En termes d’éthique et du respect de la commande publique et des procédures européennes, alors que sur demande de la France, la notion de « concurrence libre et non faussée » a été supprimée, la fédération SUD-Rail estime que cela ne pourra qu’induire des dérives et combines inadmissibles. D’ailleurs selon le Canard enchainé du 5 juillet, la SNCF aurait tenté d’échapper à ses obligations notamment par le biais de création de filiales. Comme pour la libéralisation du fret, les observateurs ne pourront pas faire mine de découvrir que « les conditions de la concurrence » ne sont pas équitables.
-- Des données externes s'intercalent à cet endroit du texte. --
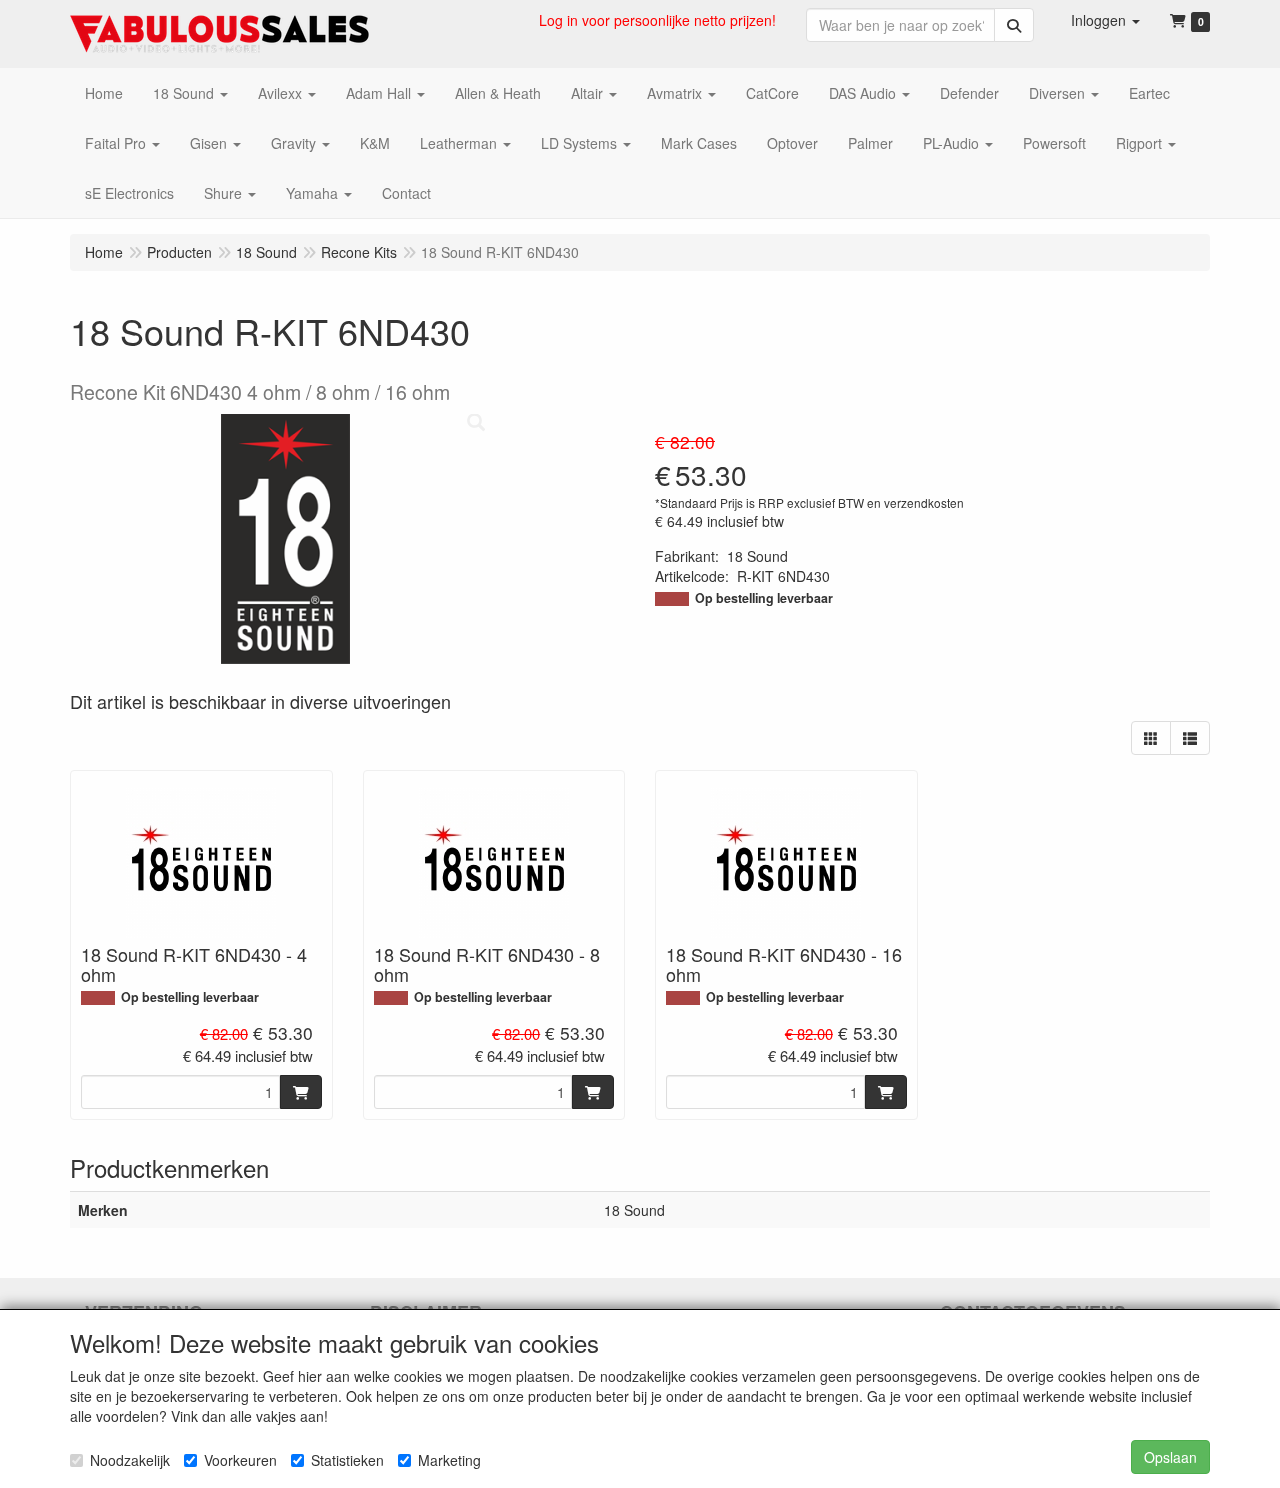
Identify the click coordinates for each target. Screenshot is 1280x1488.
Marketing (449, 1460)
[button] (1105, 20)
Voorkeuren (240, 1460)
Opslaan (1170, 1457)
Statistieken (347, 1460)
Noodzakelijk (130, 1460)
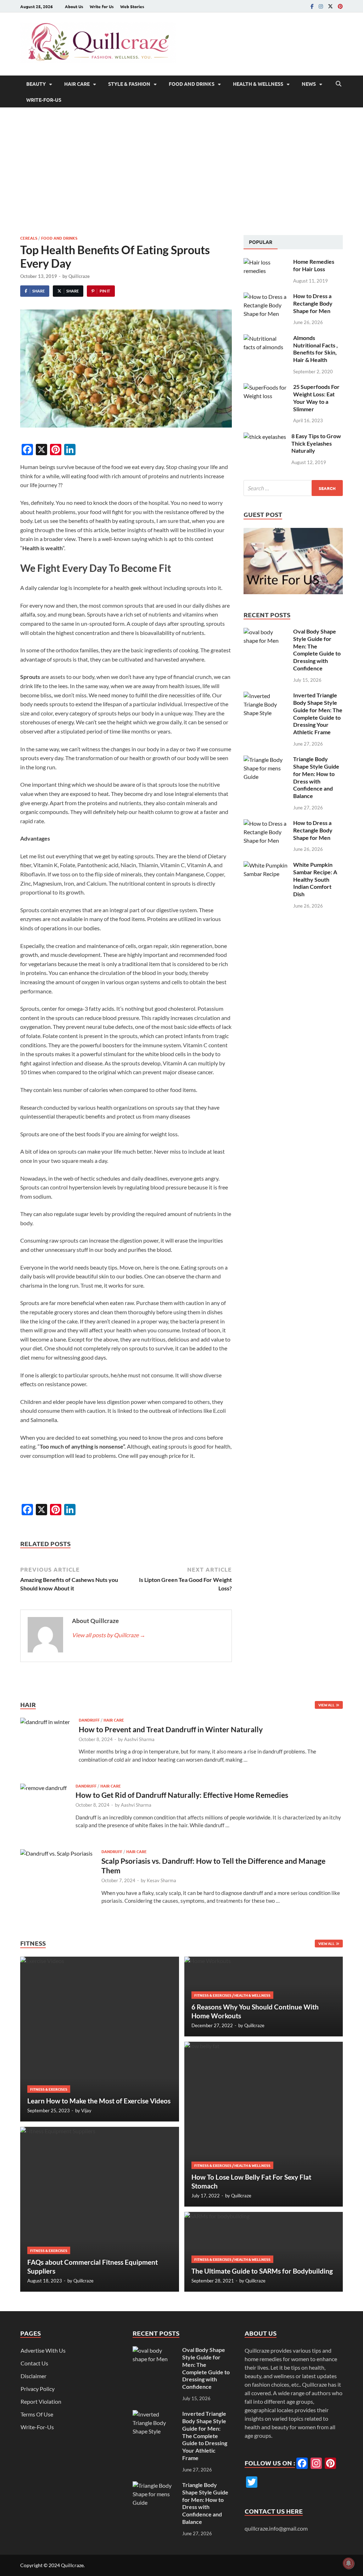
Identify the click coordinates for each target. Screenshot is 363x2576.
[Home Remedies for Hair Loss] (266, 262)
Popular (260, 242)
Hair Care (77, 83)
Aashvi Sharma (139, 1739)
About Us (74, 6)
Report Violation (41, 2401)
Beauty (36, 83)
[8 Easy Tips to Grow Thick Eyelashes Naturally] (265, 436)
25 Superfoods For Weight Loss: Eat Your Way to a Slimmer (316, 397)
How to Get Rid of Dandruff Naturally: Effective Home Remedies (182, 1794)
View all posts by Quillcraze (108, 1635)
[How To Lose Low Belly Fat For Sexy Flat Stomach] (263, 2124)
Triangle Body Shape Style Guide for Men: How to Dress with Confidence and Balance (316, 777)
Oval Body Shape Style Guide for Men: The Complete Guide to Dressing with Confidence (317, 649)
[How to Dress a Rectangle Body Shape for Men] (266, 296)
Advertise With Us (43, 2350)
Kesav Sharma (161, 1880)
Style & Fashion (129, 83)
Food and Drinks (191, 83)
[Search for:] (293, 488)
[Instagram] (321, 6)
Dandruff (89, 1720)
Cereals (28, 238)
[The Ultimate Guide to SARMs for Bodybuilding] (263, 2252)
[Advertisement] (181, 171)
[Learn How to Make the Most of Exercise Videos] (99, 2039)
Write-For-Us (43, 99)
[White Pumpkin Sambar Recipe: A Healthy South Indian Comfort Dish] (266, 865)
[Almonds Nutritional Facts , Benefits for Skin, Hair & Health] (266, 338)
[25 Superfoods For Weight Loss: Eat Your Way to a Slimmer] (266, 387)
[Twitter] (330, 6)
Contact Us (34, 2363)
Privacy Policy (38, 2388)
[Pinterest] (340, 6)
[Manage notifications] (348, 2563)
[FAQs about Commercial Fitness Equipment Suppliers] (99, 2209)
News (309, 83)
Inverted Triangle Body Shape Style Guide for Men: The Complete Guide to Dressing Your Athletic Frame (317, 713)
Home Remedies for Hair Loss (313, 265)
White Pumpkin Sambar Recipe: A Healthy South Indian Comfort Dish (315, 879)
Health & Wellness (258, 83)
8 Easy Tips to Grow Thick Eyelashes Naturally (316, 443)
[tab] (261, 242)
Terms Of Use (37, 2414)
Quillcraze (79, 276)
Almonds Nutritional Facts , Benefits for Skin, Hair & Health (315, 348)
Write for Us (102, 6)
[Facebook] (312, 6)
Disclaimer (33, 2376)
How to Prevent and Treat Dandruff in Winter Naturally (171, 1729)
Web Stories (132, 6)
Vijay (86, 2110)
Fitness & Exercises (48, 2089)
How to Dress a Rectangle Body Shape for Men (313, 303)
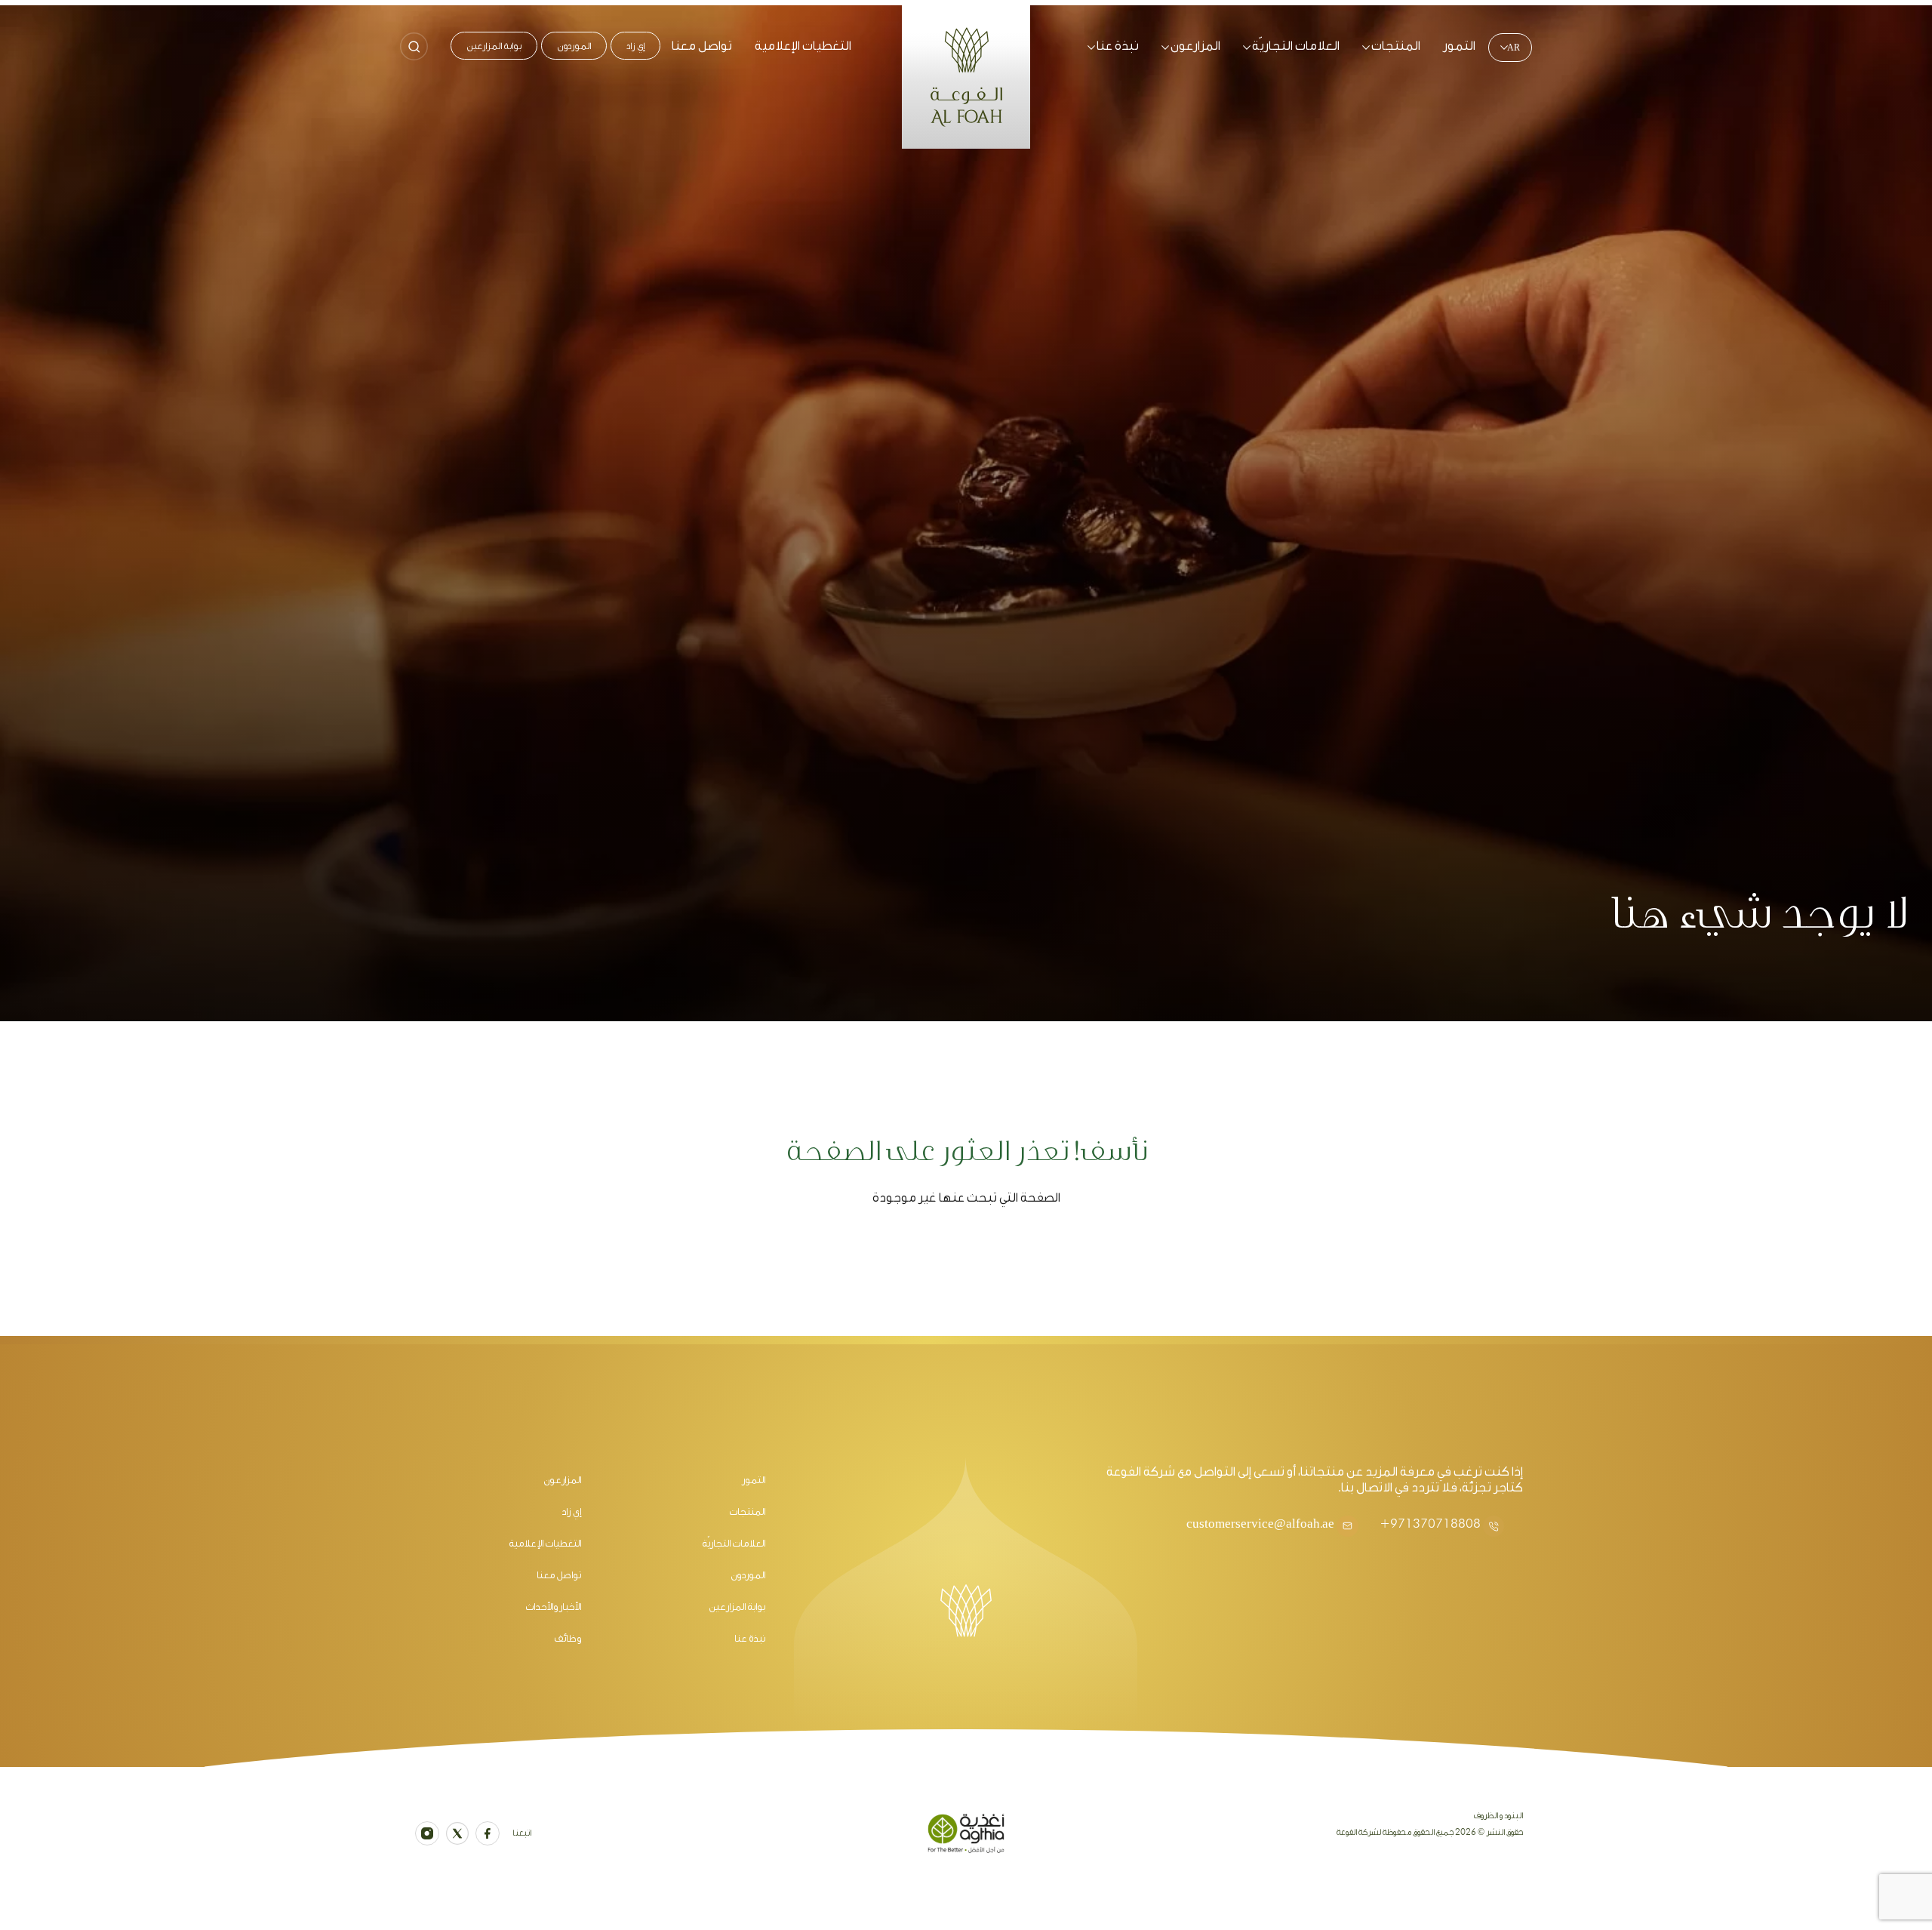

Pire, cette dérive libérale pourrait même consister à détourner l’argent public pour financer le privé à travers de colossales subventions publiques qui se chiffrent au niveau national à l’échelle des budgets de l’état. A terme, des milliards d’euros qui seront utilisés annuellement en toute opacité dans le but premier de générer des profits sur le dos des contribuables.

La concurrence ne fait pas baisser le prix d’un service public, chacun peut le vérifier sur sa facture d’eau ou d’électricité. Le découpage de l’entreprise historique pour prendre les morceaux de choix et générer sur le dos des concitoyens et des salariés des marges considérables sur les activités et les lignes ferroviaires les plus rentables n’améliorera pas non plus le service. La multiplication des exploitants ferroviaires augmente les coûts, désorganise la continuité du voyage en supprimant la notion de correspondance et fragilise le niveau de la sécurité des circulations.

Une dépense est positive lorsqu’elle permet d’améliorer un service public utile à tous dans une politique efficace de préservation de l’environnement. Pour la fédération SUD-Rail, seul un service public ferroviaire unifié peut permettre un droit d’accès au train égal pour tous.